R cox.pht 具有時變協變量的可加 Cox 比例風險模型

R語言 cox.pht 位於 mgcv 包(package)。

說明

cox.ph 係列僅允許每個主題使用一組協變量值。如果每個受試者都有多個隨時間變化的協變量測量值，那麽仍然可以通過等效的泊鬆模型擬合比例風險回歸模型。該配方由 Whitehead (1980) 提供，在平滑加法情況下同樣有效。它的缺點是等效的泊鬆數據集可能非常大。

訣竅是在每個非審查事件時間為風險集中的每個受試者生成人工泊鬆觀察。每個受試者對應的協變量值是事件發生時的值，而除了當時經曆事件的受試者之外，所有受試者的泊鬆響應均為零(這對應於 Peto 對關係的校正)。模型的線性預測器必須包括每個事件時間的截距(這些指數的累積和是基線危險的 Breslow 估計)。

下麵是對 survival 包中的 pbcseq 數據使用此技巧的一些示例代碼。它使用 bam 與 discrete=TRUE 選項配合以提高效率：執行此操作涉及一些近似值，並且通過將 gam 與 method="REML" 一起使用來獲得與 cox.ph 中所做的完全相同的結果(花費了下麵示例的許多倍的計算時間)。另一種方法是使用分層 Cox PH 將模型擬合為條件 Logistic 模型，並以事件時間作為分層(參見示例)。這在未受懲罰的情況下是相同的，但平滑參數估計可能不同。

示例代碼中的函數 tdpois 對協變量使用粗略的分段常量插值，其中事件時間的協變量值被視為前一次測量的值。顯然，更複雜的插值方案可能更可取。

例子

require(mgcv);require(survival)

## First define functions for producing Poisson model data frame

app <- function(x,t,to) {
## wrapper to approx for calling from apply...
  y <- if (sum(!is.na(x))<1) rep(NA,length(to)) else
       approx(t,x,to,method="constant",rule=2)$y
  if (is.factor(x)) factor(levels(x)[y],levels=levels(x)) else y
} ## app

tdpois <- function(dat,event="z",et="futime",t="day",status="status1",
                                                             id="id") {
## dat is data frame. id is patient id; et is event time; t is
## observation time; status is 1 for death 0 otherwise;
## event is name for Poisson response.
  if (event %in% names(dat)) warning("event name in use")
  require(utils) ## for progress bar
  te <- sort(unique(dat[[et]][dat[[status]]==1])) ## event times
  sid <- unique(dat[[id]])
  inter <- interactive()
  if (inter) prg <- txtProgressBar(min = 0, max = length(sid), initial = 0,
         char = "=",width = NA, title="Progress", style = 3)
  ## create dataframe for poisson model data
  dat[[event]] <- 0; start <- 1
  dap <- dat[rep(1:length(sid),length(te)),]
  for (i in 1:length(sid)) { ## work through patients
    di <- dat[dat[[id]]==sid[i],] ## ith patient's data
    tr <- te[te <= di[[et]][1]] ## times required for this patient
    ## Now do the interpolation of covariates to event times...
    um <- data.frame(lapply(X=di,FUN=app,t=di[[t]],to=tr))
    ## Mark the actual event...
    if (um[[et]][1]==max(tr)&&um[[status]][1]==1) um[[event]][nrow(um)] <- 1 
    um[[et]] <- tr ## reset time to relevant event times
    dap[start:(start-1+nrow(um)),] <- um ## copy to dap
    start <- start + nrow(um)
    if (inter) setTxtProgressBar(prg, i)
  }
  if (inter) close(prg)
  dap[1:(start-1),]
} ## tdpois

## The following typically takes a minute or less...
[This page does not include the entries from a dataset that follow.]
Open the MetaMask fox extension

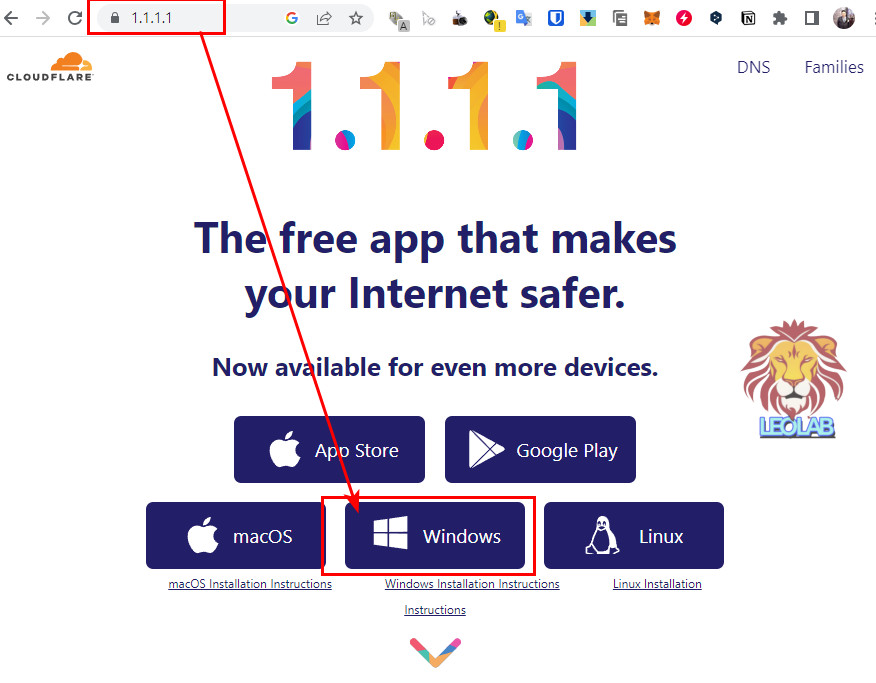tap(651, 18)
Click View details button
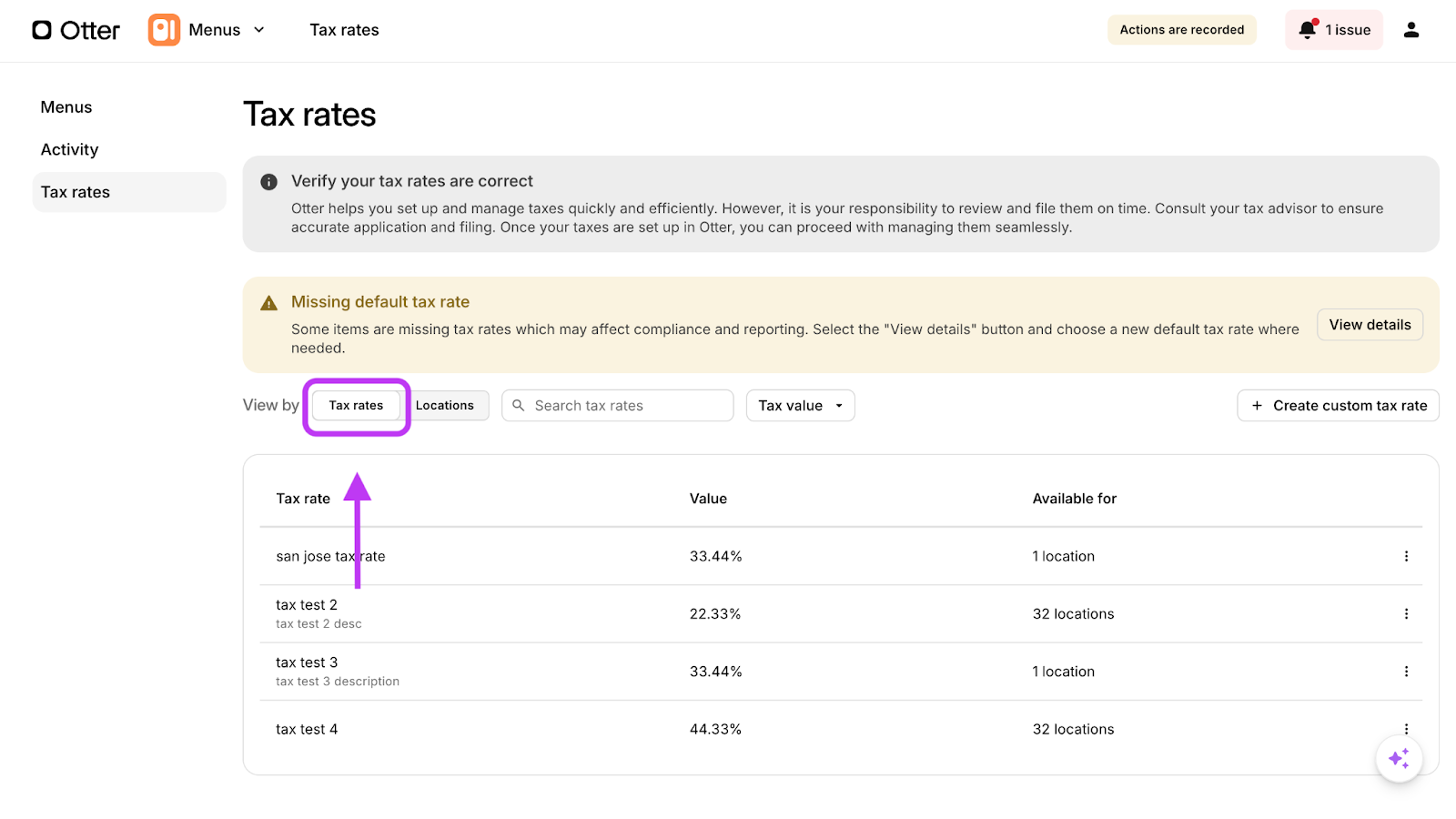Viewport: 1456px width, 819px height. [1370, 325]
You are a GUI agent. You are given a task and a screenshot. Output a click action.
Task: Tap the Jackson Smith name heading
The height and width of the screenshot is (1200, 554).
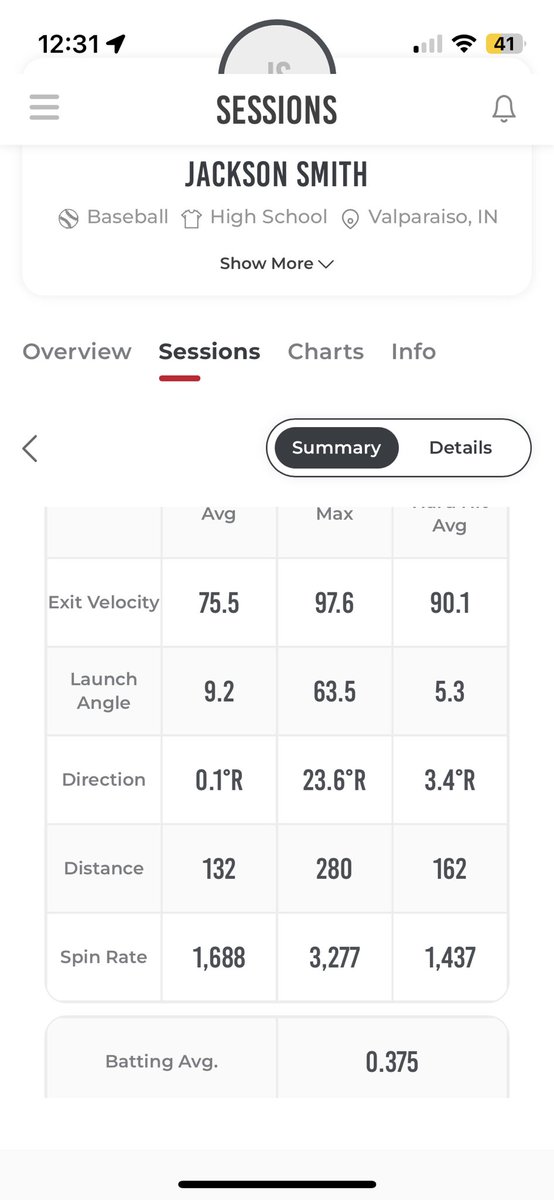point(277,175)
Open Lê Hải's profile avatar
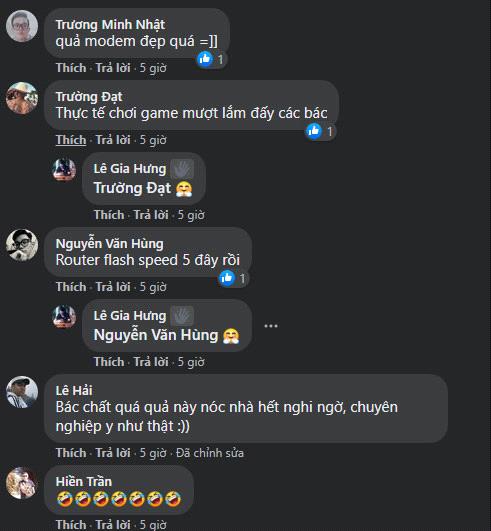Screen dimensions: 491x531 click(22, 392)
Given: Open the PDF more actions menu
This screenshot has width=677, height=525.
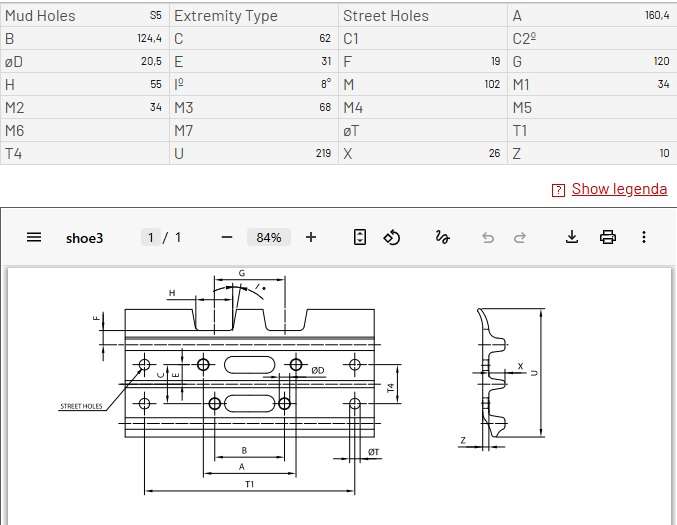Looking at the screenshot, I should [644, 237].
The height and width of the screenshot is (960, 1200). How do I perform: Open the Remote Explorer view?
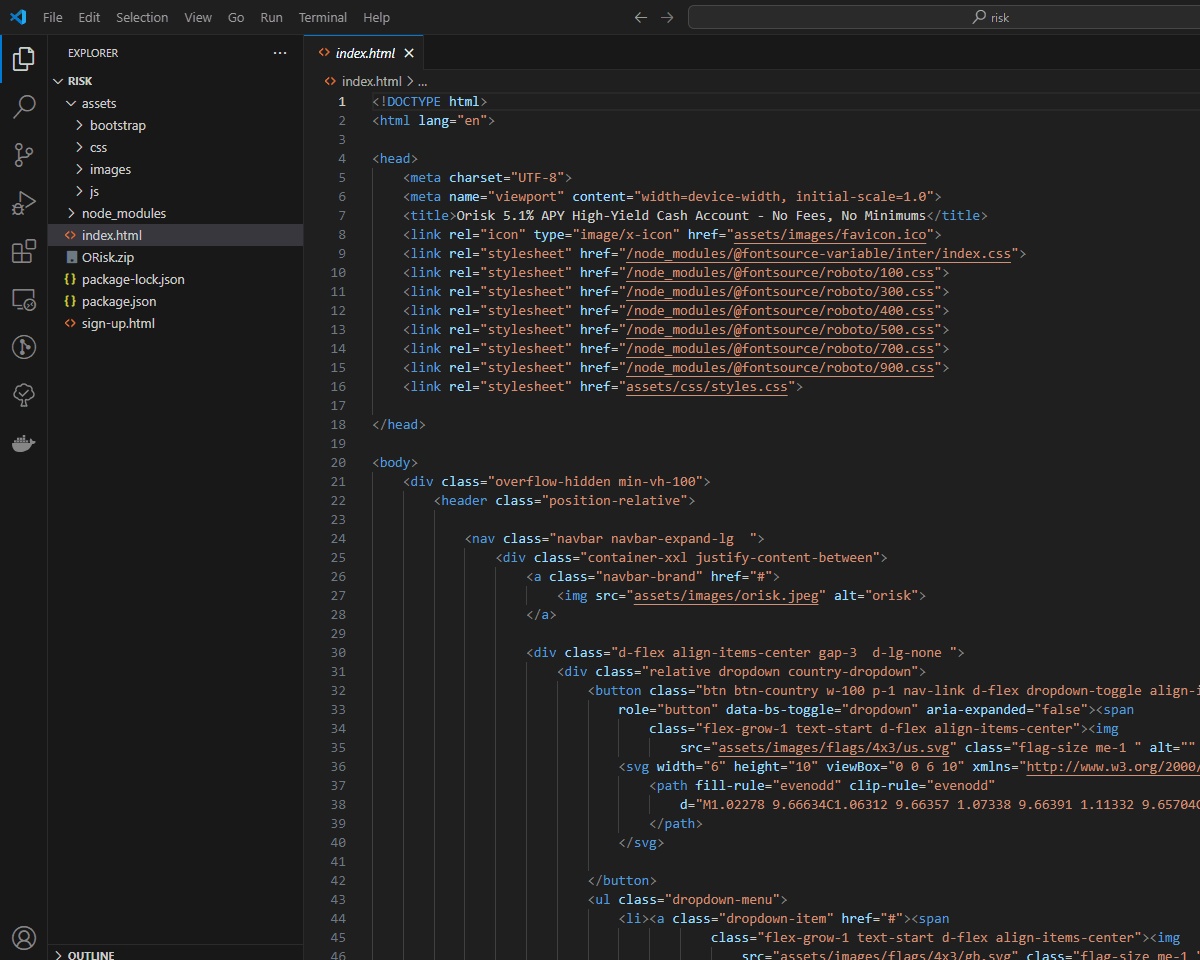tap(24, 299)
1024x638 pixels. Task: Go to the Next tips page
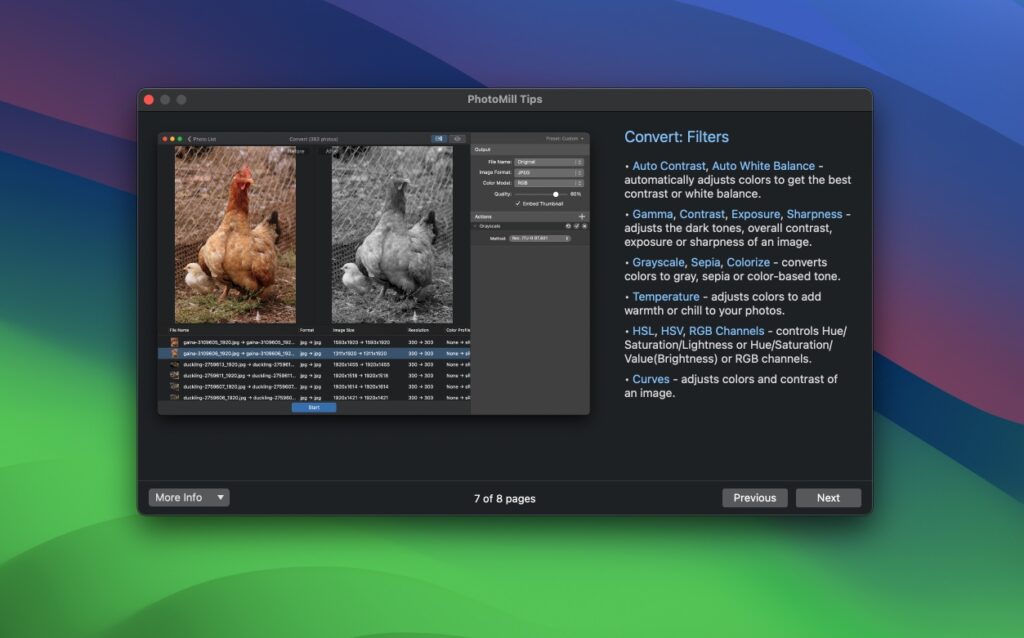pos(828,497)
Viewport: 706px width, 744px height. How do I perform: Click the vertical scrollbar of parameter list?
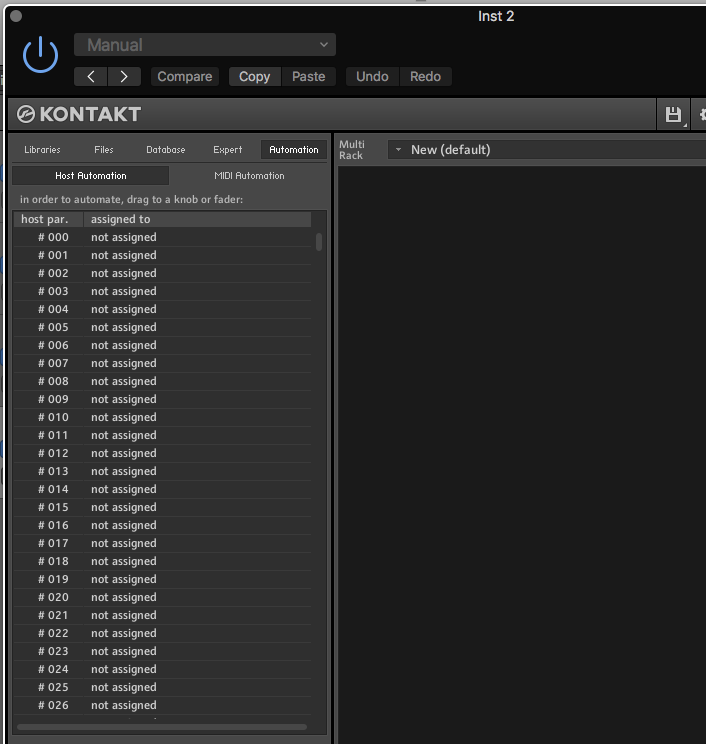319,242
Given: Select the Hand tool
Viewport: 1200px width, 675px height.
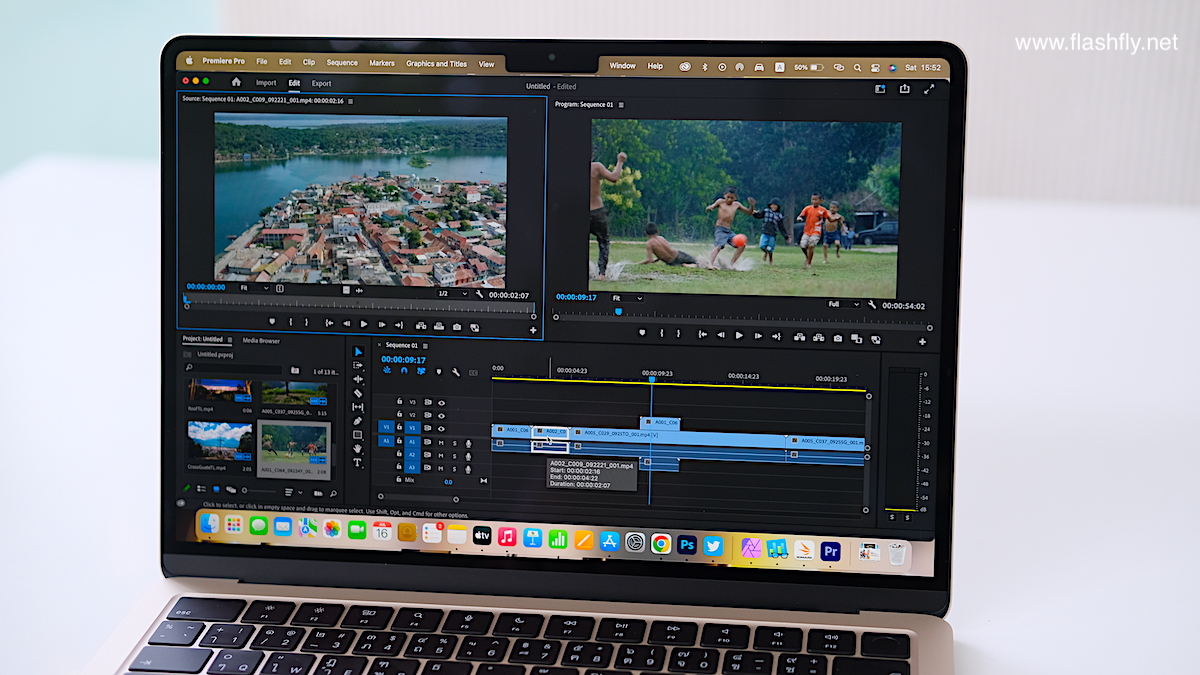Looking at the screenshot, I should click(358, 449).

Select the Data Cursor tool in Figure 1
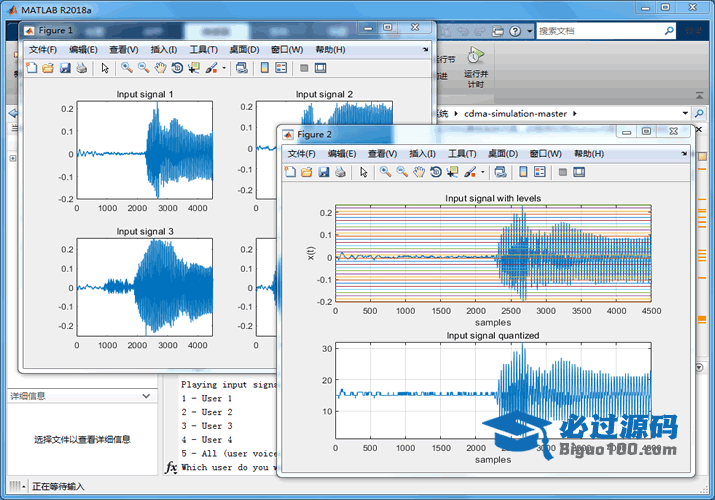pyautogui.click(x=194, y=68)
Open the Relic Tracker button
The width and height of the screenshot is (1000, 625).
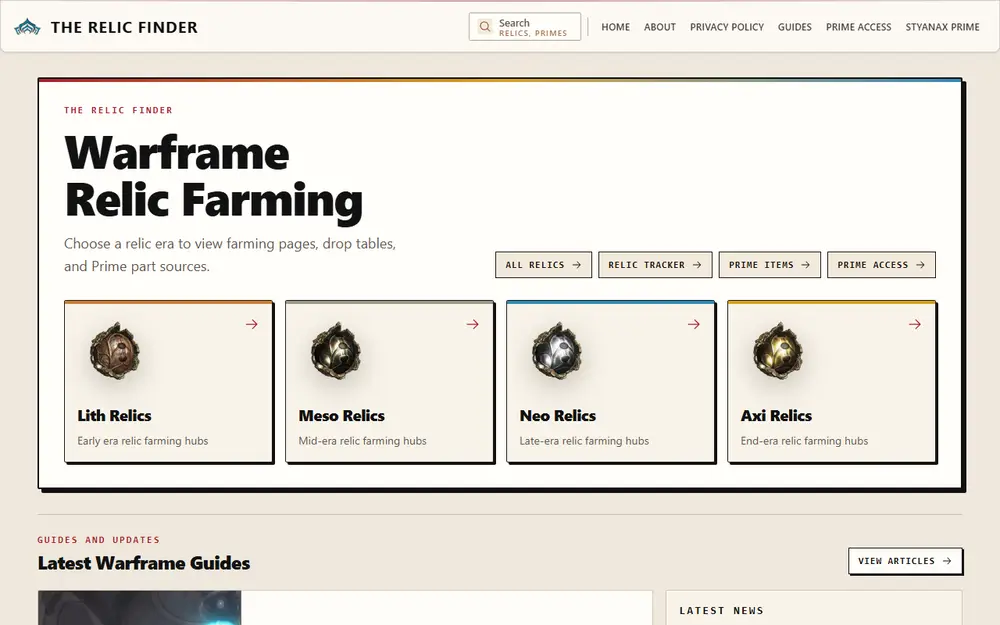point(655,265)
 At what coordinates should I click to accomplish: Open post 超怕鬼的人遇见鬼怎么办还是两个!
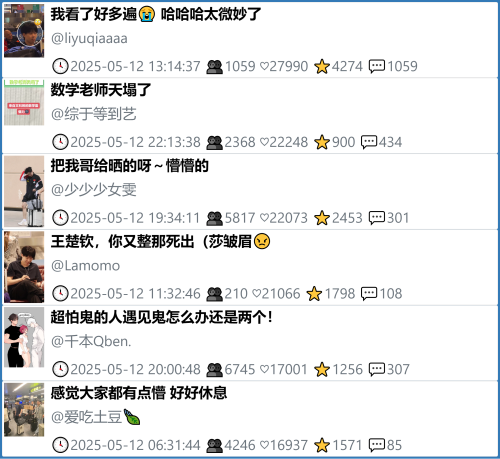162,317
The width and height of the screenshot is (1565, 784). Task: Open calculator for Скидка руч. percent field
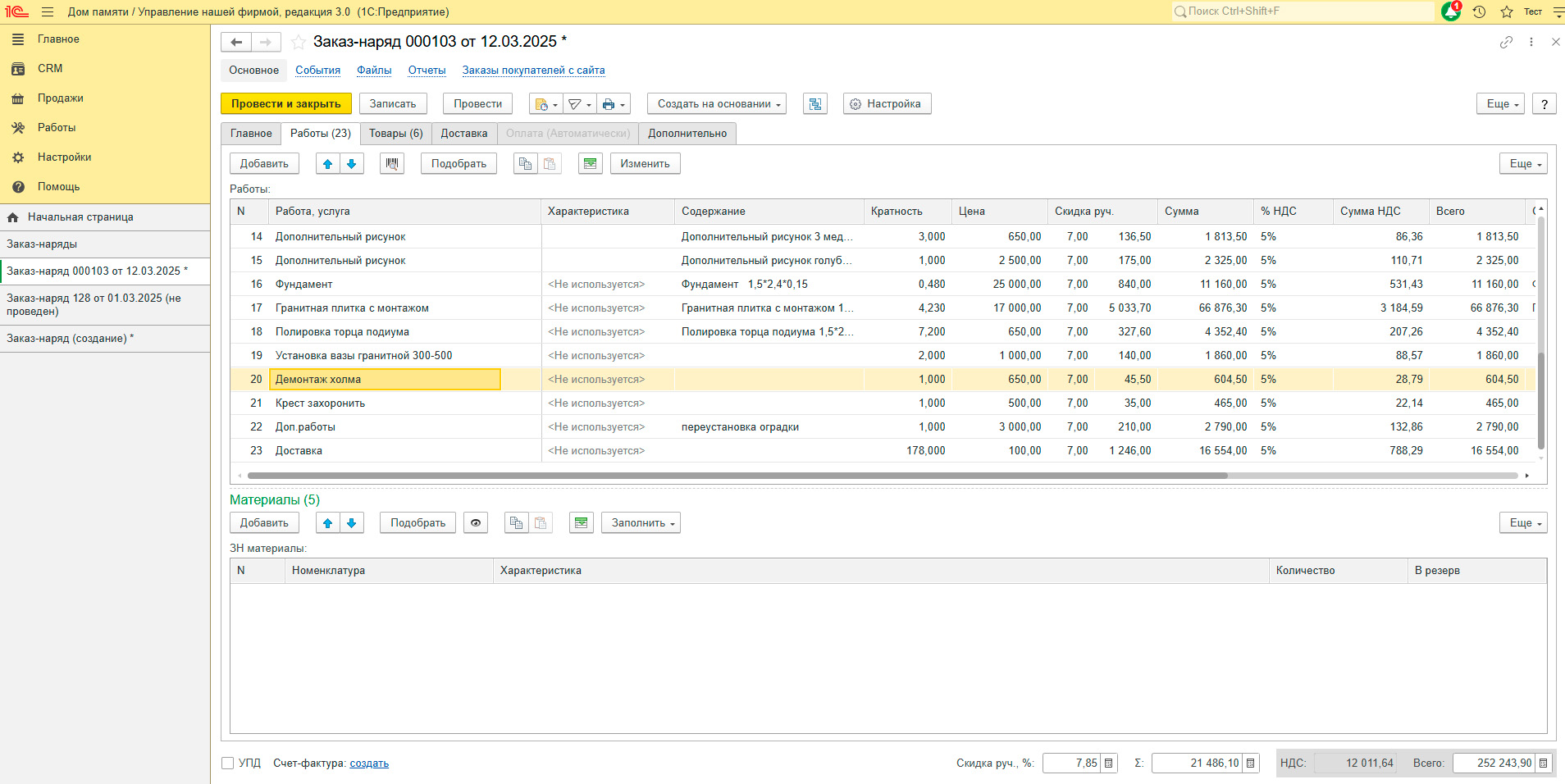pos(1109,763)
## Convert pbcseq to equivalent Poisson form...
pbcseq$status1 <- as.numeric(pbcseq$status==2) ## death indicator
pb <- tdpois(pbcseq) ## conversion
pb$tf <- factor(pb$futime) ## add factor for event time

## Fit Poisson model...
b <- bam(z ~ tf - 1 + sex + trt + s(sqrt(protime)) + s(platelet)+ s(age)+
s(bili)+s(albumin), family=poisson,data=pb,discrete=TRUE,nthreads=2)

pb$dumt <- rep(1,nrow(pb)) ## dummy time
## Fit as conditional logistic... 
b1 <- gam(cbind(dumt,tf) ~ sex + trt + s(sqrt(protime)) + s(platelet)
+ s(age) + s(bili) + s(albumin),family=cox.ph,data=pb,weights=z)

par(mfrow=c(2,3))
plot(b,scale=0)

## compute residuals...
chaz <- tapply(fitted(b),pb$id,sum) ## cum haz by subject
d <- tapply(pb$z,pb$id,sum) ## censoring indicator
mrsd <- d - chaz ## Martingale
drsd <- sign(mrsd)*sqrt(-2*(mrsd + d*log(chaz))) ## deviance

## plot survivor function and s.e. band for subject 25
te <- sort(unique(pb$futime)) ## event times
di <- pbcseq[pbcseq$id==25,] ## data for subject 25
pd <- data.frame(lapply(X=di,FUN=app,t=di$day,to=te)) ## interpolate to te
pd$tf <- factor(te)
X <- predict(b,newdata=pd,type="lpmatrix")
eta <- drop(X%*%coef(b)); H <- cumsum(exp(eta))
J <- apply(exp(eta)*X,2,cumsum)
se <- diag(J%*%vcov(b)%*%t(J))^.5
plot(stepfun(te,c(1,exp(-H))),do.points=FALSE,ylim=c(0.7,1),
     ylab="S(t)",xlab="t (days)",main="",lwd=2)
lines(stepfun(te,c(1,exp(-H+se))),do.points=FALSE)
lines(stepfun(te,c(1,exp(-H-se))),do.points=FALSE)
rug(pbcseq$day[pbcseq$id==25]) ## measurement times

參考

Whitehead (1980) Fitting Cox's regression model to survival data using GLIM. Applied Statistics 29(3):268-275

相關用法

注：本文由純淨天空篩選整理自R-devel大神的英文原創作品 Additive Cox proportional hazard models with time varying covariates。非經特殊聲明，原始代碼版權歸原作者所有，本譯文未經允許或授權，請勿轉載或複製。